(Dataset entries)
........

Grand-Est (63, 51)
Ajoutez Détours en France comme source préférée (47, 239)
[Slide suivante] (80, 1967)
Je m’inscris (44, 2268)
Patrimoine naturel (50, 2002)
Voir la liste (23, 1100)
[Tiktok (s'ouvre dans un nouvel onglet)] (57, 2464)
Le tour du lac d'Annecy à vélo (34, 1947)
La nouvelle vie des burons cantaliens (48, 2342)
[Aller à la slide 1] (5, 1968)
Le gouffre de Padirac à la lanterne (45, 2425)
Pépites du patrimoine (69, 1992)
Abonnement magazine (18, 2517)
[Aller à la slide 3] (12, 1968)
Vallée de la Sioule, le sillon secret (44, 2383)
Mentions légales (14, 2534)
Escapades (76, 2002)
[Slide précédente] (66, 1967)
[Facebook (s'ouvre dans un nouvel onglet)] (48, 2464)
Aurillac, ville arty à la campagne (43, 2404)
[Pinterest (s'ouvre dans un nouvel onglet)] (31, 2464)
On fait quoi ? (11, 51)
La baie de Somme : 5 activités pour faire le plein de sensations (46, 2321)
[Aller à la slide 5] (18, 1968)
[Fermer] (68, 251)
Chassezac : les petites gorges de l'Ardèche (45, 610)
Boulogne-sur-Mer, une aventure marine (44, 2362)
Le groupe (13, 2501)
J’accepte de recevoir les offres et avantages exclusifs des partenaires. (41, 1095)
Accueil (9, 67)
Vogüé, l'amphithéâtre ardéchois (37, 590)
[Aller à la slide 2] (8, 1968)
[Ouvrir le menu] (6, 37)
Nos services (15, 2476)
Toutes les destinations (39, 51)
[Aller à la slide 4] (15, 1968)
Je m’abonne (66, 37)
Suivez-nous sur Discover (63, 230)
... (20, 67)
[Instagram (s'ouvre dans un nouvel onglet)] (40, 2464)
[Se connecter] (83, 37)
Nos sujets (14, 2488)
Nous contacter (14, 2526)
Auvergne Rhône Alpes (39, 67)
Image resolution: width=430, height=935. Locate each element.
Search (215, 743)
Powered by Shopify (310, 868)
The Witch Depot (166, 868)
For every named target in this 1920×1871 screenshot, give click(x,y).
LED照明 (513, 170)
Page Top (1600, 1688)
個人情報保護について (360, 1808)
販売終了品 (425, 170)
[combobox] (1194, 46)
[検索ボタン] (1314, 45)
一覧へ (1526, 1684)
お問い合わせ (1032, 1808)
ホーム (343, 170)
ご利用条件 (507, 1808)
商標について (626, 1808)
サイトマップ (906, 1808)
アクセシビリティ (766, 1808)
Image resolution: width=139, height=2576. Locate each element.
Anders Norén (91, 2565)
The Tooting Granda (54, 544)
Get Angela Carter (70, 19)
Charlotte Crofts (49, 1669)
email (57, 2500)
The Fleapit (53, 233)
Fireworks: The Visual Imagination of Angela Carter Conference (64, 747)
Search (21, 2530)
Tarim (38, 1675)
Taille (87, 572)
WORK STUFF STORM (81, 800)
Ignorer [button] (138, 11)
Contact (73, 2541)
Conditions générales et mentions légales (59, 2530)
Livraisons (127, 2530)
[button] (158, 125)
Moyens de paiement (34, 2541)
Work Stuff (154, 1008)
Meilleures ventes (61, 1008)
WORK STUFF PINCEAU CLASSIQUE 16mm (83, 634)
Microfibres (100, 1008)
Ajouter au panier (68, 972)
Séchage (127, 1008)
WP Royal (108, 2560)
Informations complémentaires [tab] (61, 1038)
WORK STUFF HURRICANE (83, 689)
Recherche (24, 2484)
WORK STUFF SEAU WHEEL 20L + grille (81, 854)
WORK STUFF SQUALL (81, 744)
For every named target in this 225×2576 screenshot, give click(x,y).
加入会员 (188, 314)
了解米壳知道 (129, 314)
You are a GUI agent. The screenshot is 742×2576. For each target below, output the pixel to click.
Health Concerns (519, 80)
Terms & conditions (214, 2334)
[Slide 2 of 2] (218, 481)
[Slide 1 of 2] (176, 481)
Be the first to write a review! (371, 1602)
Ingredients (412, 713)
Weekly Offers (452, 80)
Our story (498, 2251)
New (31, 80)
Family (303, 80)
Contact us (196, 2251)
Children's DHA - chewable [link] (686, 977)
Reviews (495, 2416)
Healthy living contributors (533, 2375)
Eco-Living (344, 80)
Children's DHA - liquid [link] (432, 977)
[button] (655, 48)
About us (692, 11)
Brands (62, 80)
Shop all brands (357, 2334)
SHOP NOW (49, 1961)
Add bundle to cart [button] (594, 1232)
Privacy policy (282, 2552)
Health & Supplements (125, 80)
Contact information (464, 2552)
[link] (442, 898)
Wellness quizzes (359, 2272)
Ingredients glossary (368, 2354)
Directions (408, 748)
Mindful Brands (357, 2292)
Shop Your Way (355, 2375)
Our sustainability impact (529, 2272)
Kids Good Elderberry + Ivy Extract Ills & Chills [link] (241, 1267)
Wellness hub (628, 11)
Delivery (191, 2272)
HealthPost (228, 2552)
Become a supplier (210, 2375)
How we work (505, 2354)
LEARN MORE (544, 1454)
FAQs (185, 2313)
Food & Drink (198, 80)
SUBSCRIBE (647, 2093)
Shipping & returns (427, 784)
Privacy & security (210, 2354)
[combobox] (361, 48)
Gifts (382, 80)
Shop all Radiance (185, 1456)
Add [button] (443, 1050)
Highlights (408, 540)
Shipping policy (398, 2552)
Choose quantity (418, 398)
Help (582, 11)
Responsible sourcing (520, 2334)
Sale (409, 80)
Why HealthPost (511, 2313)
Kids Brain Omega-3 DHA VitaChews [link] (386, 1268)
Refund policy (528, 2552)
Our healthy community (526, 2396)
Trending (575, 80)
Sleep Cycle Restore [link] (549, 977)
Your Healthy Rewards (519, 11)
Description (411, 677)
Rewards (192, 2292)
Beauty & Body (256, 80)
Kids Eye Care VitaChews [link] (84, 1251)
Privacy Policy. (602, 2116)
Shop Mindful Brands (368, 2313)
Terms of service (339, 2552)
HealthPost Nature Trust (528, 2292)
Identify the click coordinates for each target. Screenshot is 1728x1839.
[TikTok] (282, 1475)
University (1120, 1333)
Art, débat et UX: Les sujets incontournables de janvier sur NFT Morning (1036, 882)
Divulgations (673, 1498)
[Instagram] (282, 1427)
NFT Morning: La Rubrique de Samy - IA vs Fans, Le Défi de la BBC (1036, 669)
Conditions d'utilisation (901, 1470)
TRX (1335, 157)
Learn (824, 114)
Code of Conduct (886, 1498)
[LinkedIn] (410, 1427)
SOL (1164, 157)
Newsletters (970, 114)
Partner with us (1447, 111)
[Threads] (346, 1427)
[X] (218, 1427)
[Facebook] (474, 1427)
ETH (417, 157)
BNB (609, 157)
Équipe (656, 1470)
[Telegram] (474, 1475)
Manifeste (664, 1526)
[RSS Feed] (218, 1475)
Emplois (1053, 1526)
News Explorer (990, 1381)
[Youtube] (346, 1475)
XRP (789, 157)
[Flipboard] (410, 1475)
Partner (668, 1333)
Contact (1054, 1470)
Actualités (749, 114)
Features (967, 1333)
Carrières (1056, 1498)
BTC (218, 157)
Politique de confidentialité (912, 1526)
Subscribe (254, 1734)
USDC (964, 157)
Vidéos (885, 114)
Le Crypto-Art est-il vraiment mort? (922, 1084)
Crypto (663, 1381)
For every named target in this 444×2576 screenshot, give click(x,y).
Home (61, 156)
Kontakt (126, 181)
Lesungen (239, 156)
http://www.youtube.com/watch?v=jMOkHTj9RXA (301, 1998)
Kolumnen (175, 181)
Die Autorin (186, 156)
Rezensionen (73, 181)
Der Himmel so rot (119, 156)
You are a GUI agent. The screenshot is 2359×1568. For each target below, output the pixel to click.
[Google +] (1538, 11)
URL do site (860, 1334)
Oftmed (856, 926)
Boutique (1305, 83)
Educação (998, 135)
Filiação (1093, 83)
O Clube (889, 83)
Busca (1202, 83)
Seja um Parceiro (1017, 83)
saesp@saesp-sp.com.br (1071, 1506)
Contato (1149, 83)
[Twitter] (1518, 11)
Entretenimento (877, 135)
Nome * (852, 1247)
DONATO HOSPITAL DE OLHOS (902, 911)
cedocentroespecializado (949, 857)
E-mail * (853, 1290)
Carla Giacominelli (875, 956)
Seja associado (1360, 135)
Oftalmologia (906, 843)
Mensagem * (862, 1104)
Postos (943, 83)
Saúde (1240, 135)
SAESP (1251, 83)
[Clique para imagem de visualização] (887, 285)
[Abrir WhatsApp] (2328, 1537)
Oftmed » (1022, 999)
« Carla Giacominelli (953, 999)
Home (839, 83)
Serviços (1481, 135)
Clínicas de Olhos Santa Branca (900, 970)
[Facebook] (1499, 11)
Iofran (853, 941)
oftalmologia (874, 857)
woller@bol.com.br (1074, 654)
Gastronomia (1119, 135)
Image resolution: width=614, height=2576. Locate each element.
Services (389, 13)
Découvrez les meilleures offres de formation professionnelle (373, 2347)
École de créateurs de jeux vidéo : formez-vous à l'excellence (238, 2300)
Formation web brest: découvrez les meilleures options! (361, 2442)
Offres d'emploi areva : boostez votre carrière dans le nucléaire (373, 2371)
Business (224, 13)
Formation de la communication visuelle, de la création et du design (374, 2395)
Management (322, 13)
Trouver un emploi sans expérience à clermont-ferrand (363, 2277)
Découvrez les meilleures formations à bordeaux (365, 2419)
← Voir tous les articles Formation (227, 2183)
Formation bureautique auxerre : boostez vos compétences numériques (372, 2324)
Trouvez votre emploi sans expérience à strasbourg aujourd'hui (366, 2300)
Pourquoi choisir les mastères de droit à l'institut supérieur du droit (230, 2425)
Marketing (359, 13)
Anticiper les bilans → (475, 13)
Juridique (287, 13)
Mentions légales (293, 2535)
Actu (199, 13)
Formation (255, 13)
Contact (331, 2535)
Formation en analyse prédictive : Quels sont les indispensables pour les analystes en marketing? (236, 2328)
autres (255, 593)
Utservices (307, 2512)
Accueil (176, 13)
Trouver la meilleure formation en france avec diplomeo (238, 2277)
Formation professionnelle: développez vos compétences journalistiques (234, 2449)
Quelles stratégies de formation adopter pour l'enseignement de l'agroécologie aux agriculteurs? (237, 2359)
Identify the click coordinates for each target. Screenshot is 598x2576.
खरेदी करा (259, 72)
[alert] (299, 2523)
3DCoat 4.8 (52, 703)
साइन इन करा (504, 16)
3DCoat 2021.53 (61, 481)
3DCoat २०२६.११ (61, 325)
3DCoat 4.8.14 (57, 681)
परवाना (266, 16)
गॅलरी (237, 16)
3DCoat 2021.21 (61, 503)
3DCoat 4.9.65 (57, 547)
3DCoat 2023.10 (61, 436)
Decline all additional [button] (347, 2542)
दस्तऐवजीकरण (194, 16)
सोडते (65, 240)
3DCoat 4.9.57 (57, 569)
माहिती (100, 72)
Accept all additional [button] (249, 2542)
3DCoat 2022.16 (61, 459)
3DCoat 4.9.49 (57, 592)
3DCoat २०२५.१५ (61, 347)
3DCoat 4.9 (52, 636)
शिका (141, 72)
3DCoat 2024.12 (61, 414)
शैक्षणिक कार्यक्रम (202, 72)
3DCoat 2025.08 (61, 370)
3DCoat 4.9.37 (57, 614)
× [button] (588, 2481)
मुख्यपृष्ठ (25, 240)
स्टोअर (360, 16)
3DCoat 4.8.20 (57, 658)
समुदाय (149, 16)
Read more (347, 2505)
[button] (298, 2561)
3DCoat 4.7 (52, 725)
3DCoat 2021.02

........

§ Work request: From the entries above, say how many lines contain "compétences". Only the number is wanted.

§ Task answer: 2